The Washington Post
Long-term breast cancer survivors who undergo chemotherapy or take the anti-cancer drug tamoxifen or both after surgery report more physical problems than do women who undergo surgery alone, according to a large study.
In the past decade it has become standard practice to treat even women with smaller tumors that have not spread to other organs aggressively with multiple therapies, particularly if they are under the age of 60. Doctors have maintained that surgery to remove cancerous tissue, followed by so-called adjuvant therapy — chemotherapy and chemopreventive drugs, such as tamoxifen — offers the best chance of achieving a cure and preventing a recurrence.
But the new study of 763 cancer-free women — conducted at Georgetown University Medical Center and UCLA’s Jonsson Comprehensive Cancer Center — found that adjuvant treatment may cause long-term physical side effects years after diagnosis while only modestly boosting the chances of remaining cancer-free.

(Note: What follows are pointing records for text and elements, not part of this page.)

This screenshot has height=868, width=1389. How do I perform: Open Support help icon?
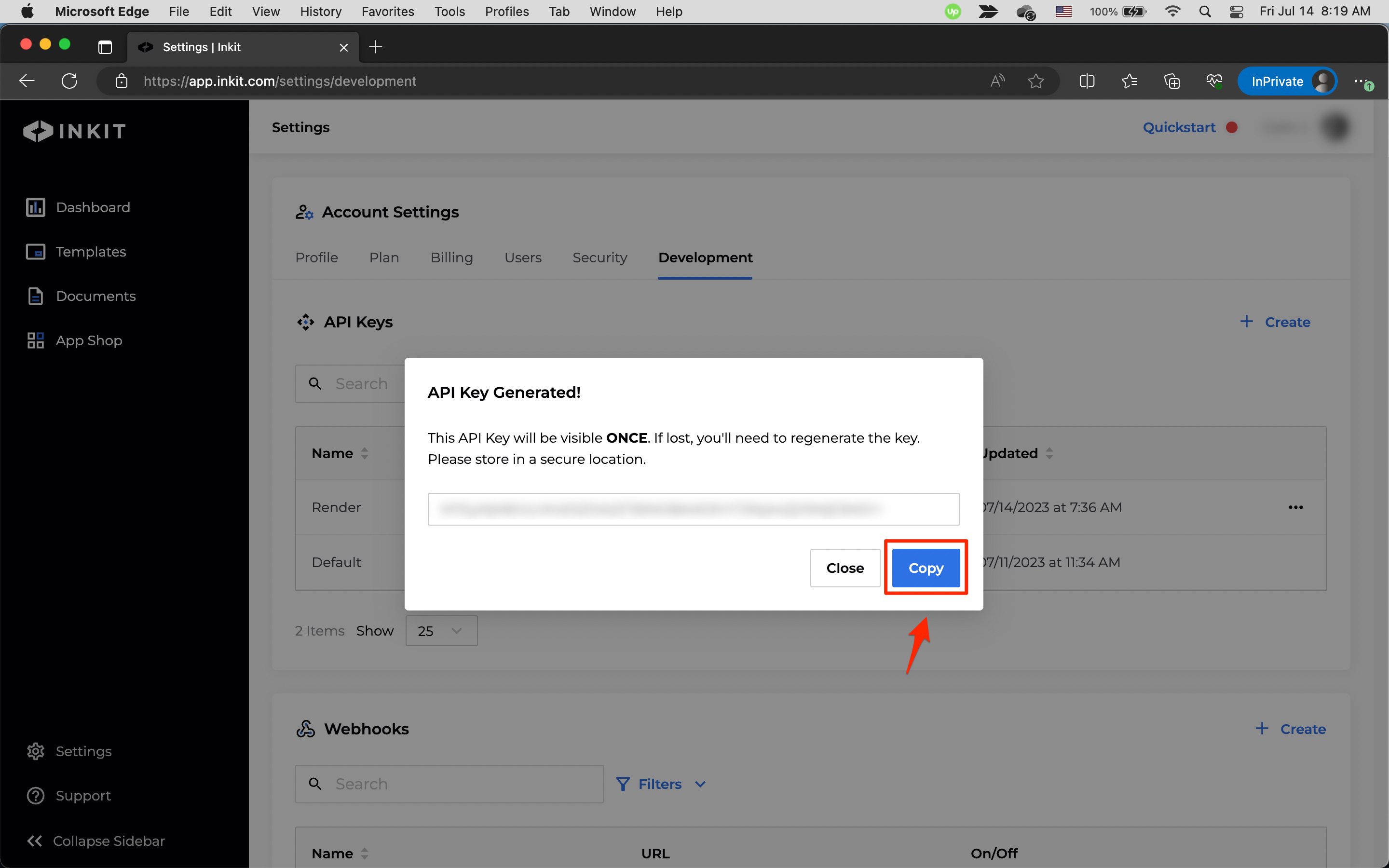[36, 796]
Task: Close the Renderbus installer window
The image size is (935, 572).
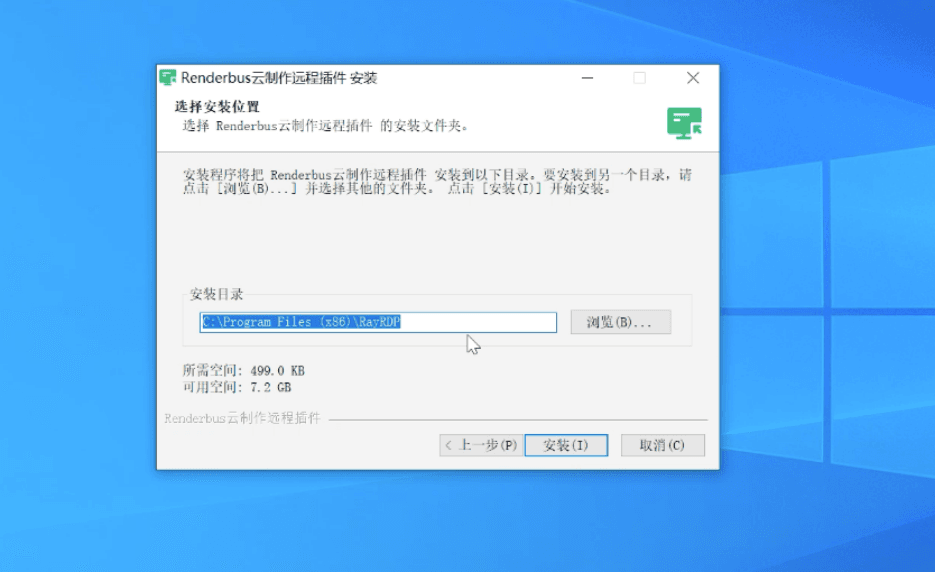Action: (692, 78)
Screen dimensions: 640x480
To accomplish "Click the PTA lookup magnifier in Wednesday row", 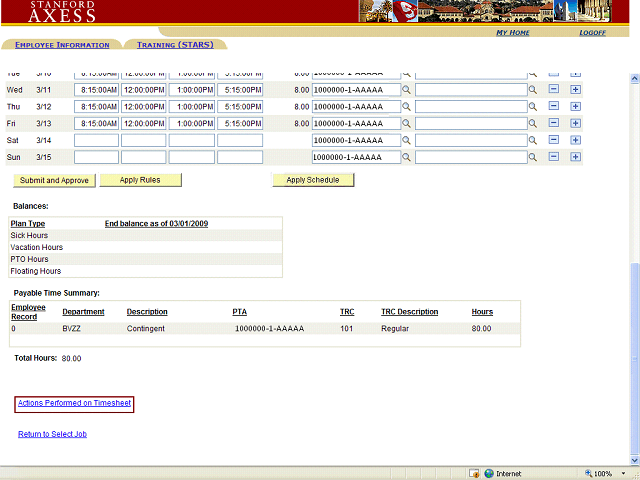I will [407, 90].
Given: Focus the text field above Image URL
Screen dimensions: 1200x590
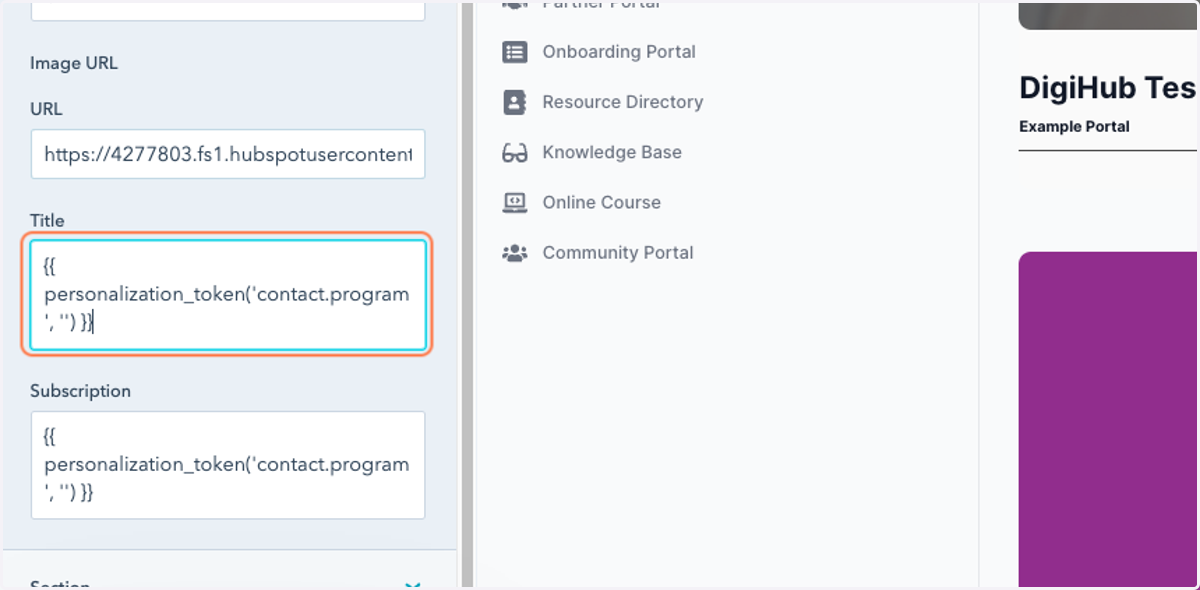Looking at the screenshot, I should (x=228, y=10).
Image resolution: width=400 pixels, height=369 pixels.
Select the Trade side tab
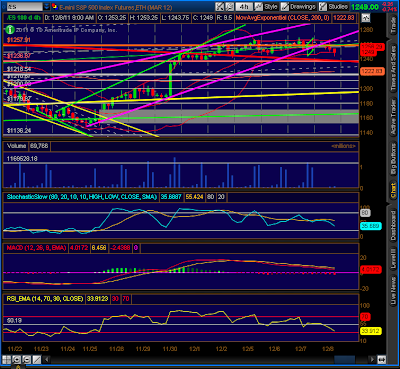click(394, 25)
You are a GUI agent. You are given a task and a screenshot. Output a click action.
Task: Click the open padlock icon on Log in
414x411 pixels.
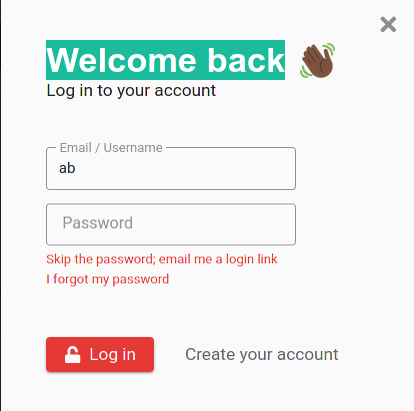(72, 354)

"I was kind of surprised that there was a long-term effect from chemotherapy and tamoxifen," said Patricia Ganz, a professor of medicine at UCLA who is the lead author of the study. "But most people would never trade survival" for a potential risk of earlier death or recurrence, even with fewer side effects.
The most pronounced disparities were in the realm of physical functioning — such as the ability to exercise — and on a scale that measured overall quality of life.
Women who had surgery alone reported higher levels of physical functioning and overall quality of life than those who underwent adjuvant therapy. The latter group also reported more sexual side effects, such as pain during intercourse, than the surgery-only group.
On one scale, women in the surgery-only group scored 80.5 (50 was the median) on physical functioning, while women who had chemotherapy and tamoxifen or just chemotherapy scored 72.7. Women in the tamoxifen group scored 70.3.
Ganz said that for tumors smaller than 1 centimeter, women who undergo surgery but no other treatment may have a 90 percent chance of avoiding a recurrence, while those who opt for adjuvant therapy may boost that number to 93 percent.
Ganz said that some research suggests that women with the tiniest cancers — those smaller than 1 centimeter — could forgo adjuvant therapy without sacrificing their chance of disease-free survival. "Those people already have an excellent prognosis," she said.